Task prompt>
From the line that contains "1024x807 pixels. Task: Go to the 开始之前 step" to the last line of the entries, set down each line exactly as written, both ends included, with nothing else.

++++++++++

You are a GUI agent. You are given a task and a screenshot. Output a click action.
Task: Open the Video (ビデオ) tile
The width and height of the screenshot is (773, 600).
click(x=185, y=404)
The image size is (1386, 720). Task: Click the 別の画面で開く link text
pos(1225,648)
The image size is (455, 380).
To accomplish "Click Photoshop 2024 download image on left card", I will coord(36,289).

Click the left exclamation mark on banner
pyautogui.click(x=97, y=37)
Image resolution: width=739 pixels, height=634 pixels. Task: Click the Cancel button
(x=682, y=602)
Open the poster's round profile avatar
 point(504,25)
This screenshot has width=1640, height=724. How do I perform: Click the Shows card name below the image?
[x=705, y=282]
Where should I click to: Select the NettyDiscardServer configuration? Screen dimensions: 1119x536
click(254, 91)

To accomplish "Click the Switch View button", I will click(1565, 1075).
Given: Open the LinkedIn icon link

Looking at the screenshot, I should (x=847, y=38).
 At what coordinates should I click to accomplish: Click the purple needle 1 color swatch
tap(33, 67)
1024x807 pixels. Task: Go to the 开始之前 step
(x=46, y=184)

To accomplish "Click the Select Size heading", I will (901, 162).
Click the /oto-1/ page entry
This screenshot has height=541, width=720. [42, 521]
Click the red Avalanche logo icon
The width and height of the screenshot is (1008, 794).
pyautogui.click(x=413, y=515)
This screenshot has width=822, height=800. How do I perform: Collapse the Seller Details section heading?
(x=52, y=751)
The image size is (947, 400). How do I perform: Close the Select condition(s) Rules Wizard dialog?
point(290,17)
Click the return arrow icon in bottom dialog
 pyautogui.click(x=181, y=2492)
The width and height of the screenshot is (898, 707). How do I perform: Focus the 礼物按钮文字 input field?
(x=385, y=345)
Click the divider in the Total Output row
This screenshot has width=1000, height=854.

++++++++++

Solved problem>
1024x807 pixels. Task: Go to the 开始之前 step
(x=46, y=184)

To accomplish "Click the Select Size heading", I will (901, 162).
Click the /oto-1/ page entry
This screenshot has height=541, width=720. [42, 521]
Click the red Avalanche logo icon
The width and height of the screenshot is (1008, 794).
pyautogui.click(x=413, y=515)
This screenshot has width=822, height=800. How do I perform: Collapse the Seller Details section heading?
(x=52, y=751)
The image size is (947, 400). How do I perform: Close the Select condition(s) Rules Wizard dialog?
point(290,17)
Click the return arrow icon in bottom dialog
 pyautogui.click(x=181, y=2492)
The width and height of the screenshot is (898, 707). How do I perform: Focus the 礼物按钮文字 input field?
(x=385, y=345)
Click the divider in the Total Output row
This screenshot has width=1000, height=854.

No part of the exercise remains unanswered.